In this post, we will learn how to create a correlation matrix in R. Building on our previous post were we learned how to conduct correlation analysis in R more generally; this guide goes into the specifics of correlation matrices. A correlation matrix provides a comprehensive view of relationships between variables, making it a crucial skill in helping you to understand complex datasets. In this post, we will adopt a hands-on and practical approach, with a focus of the application of correlation matrices in R. Whether you are familiar with basic correlation analysis or just starting, this post will equip you with practical skills for effective data interpretation and visualization.
Table of Contents
- Outline
- Prerequisites
- Synthetic Data
- Creating a Correlation Matrix in R
- Visualizing Correlation Matrix in R
- Saving Correlation Matrix as APA 7 Table
- Other packages
- Base R vs. the corrr package
- Conclusion
- Resources
Outline
The structure of the post is as follows. First, we establish that you have the prerequisites.
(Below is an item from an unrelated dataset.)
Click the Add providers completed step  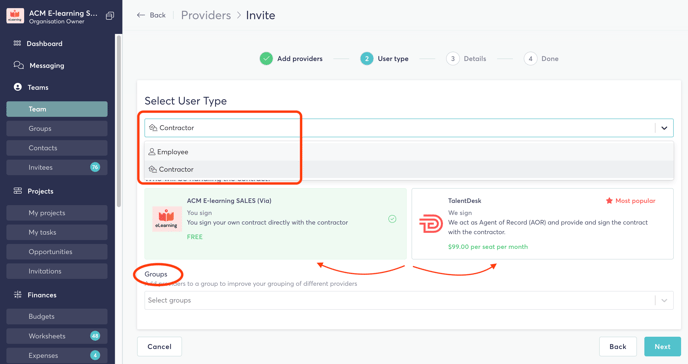pos(291,58)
Moving on, we learn the practical side of correlation analysis with synthetic data, providing a hands-on approach.
In the core sections, we examine two methods of creating a correlation matrix in R. First, we use base R functions, demonstrating their utility and explaining their parameters. Subsequently, we introduce the core package, highlighting its user-friendly functions.
Transitioning to visualization, we cover both base R methods and those facilitated by the corrr
package. The post then get into the crucial aspect of saving a correlation matrix in compliance with APA 7 standards using the apaTables
package.
Briefly, we touch upon other packages that offer additional functionalities for correlation analysis, expanding readers’ awareness of available tools. We then consider the pros and cons of using base R versus the corrr
package for correlation tasks.
The post concludes by summarizing the key takeaways, emphasizing the practical aspects covered, and encouraging readers to adopt the approach that best suits their preferences and analytical needs.
Prerequisites
Before reading this hands-on R tutorial on creating correlation matrices, it is crucial to have a basic understanding of correlation analysis. Please familiarize yourself with what correlation is, when to use it, and the nature of data suitable for correlation analysis. Ensure that your data aligns with correlation assumptions.
For those planning to use the corrr
package and tidyverse
functions, make sure to install them using the following code:
# Install corrr and tidyverse packages
install.packages("corrr")
install.packages("tidyverse") # or "dplyr"
Code language: PHP (php)
Additionally, consider checking your R version using the sessionInfo()
function and update R if needed. While not mandatory, a familiarity with tidyverse packages such as dplyr can be advantageous. These tools facilitate tasks like renaming factor levels, renaming variables, creating dummy variables, counting unique occurrences, and summarizing data by rows and columns.
Synthetic Data
Here is a synthetic dataset that we will use to create and visualize a correlation matrix in R:
# Set seed for reproducibility
set.seed(323)
# Generate a dataset with 5 correlated variables
n <- 100
# Variables 1 to 3: Correlated
var1 <- rnorm(n)
var2 <- 0.25 * var1 + rnorm(n, sd = 0.2)
var3 <- 0.25 * var1 + rnorm(n, sd = 0.2)
# Variables 4 and 5: Correlated with each other but independent of Variables 1 to 3
var4 <- rnorm(n)
var5 <- 0.3 * var4 + rnorm(n, sd = 0.2)
# Combine into a data frame
psych_data <- data.frame(Var1 = var1, Var2 = var2, Var3 = var3, Var4 = var4, Var5 = var5)
Code language: R (r)
In the code chunk above, we create a reproducible dataset with five correlated variables representing everyday hearing difficulties. Variables Var1, Var2, and Var3 are interrelated, simulating measurements of a single hearing-related problem. Meanwhile, variables Var4 and Var5 correlate, indicating measurements related to a distinct hearing difficulty. The magnitudes of the correlation coefficients have been adjusted to reflect real-life scenarios, contributing to a synthetic dataset suitable for exploring correlation matrices.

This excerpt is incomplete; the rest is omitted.